▼▼▼

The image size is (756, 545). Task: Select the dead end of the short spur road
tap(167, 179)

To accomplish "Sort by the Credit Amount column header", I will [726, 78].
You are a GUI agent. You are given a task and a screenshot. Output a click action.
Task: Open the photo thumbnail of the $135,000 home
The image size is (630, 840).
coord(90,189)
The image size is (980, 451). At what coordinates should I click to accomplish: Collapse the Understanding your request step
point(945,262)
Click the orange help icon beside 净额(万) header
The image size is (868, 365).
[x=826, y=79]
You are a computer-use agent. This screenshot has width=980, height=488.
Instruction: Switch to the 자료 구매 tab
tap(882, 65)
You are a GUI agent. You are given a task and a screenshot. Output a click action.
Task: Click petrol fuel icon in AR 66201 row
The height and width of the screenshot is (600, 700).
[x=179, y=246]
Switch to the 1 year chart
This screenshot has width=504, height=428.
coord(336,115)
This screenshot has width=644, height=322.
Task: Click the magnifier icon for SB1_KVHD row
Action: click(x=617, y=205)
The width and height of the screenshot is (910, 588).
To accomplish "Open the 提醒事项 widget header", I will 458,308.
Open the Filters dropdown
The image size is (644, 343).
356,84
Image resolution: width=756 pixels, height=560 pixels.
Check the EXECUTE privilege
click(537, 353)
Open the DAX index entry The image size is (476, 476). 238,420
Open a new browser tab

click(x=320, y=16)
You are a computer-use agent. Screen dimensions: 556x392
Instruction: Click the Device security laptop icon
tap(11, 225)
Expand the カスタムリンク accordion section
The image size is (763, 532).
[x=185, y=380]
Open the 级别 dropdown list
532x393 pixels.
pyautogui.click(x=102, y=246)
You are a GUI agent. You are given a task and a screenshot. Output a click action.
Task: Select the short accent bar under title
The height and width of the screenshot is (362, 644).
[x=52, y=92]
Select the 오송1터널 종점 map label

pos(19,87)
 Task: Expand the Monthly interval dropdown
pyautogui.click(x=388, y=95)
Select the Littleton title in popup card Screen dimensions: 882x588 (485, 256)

▲▲▲

Task prompt:
Print the whole listing again, exactly.

Answer below:
The image size is (756, 545). Task: Select the dead end of the short spur road
tap(167, 179)

To accomplish "Sort by the Credit Amount column header", I will [726, 78].
You are a GUI agent. You are given a task and a screenshot. Output a click action.
Task: Open the photo thumbnail of the $135,000 home
The image size is (630, 840).
coord(90,189)
The image size is (980, 451). At what coordinates should I click to accomplish: Collapse the Understanding your request step
point(945,262)
Click the orange help icon beside 净额(万) header
The image size is (868, 365).
[x=826, y=79]
You are a computer-use agent. This screenshot has width=980, height=488.
Instruction: Switch to the 자료 구매 tab
tap(882, 65)
You are a GUI agent. You are given a task and a screenshot. Output a click action.
Task: Click petrol fuel icon in AR 66201 row
The height and width of the screenshot is (600, 700).
[x=179, y=246]
Switch to the 1 year chart
This screenshot has width=504, height=428.
coord(336,115)
This screenshot has width=644, height=322.
Task: Click the magnifier icon for SB1_KVHD row
Action: click(x=617, y=205)
The width and height of the screenshot is (910, 588).
To accomplish "Open the 提醒事项 widget header", I will 458,308.
Open the Filters dropdown
The image size is (644, 343).
356,84
Image resolution: width=756 pixels, height=560 pixels.
Check the EXECUTE privilege
click(537, 353)
Open the DAX index entry The image size is (476, 476). 238,420
Open a new browser tab

click(x=320, y=16)
You are a computer-use agent. Screen dimensions: 556x392
Instruction: Click the Device security laptop icon
tap(11, 225)
Expand the カスタムリンク accordion section
The image size is (763, 532).
[x=185, y=380]
Open the 级别 dropdown list
532x393 pixels.
pyautogui.click(x=102, y=246)
You are a GUI agent. You are given a task and a screenshot. Output a click action.
Task: Select the short accent bar under title
The height and width of the screenshot is (362, 644).
[x=52, y=92]
Select the 오송1터널 종점 map label

pos(19,87)
 Task: Expand the Monthly interval dropdown
pyautogui.click(x=388, y=95)
Select the Littleton title in popup card Screen dimensions: 882x588 (485, 256)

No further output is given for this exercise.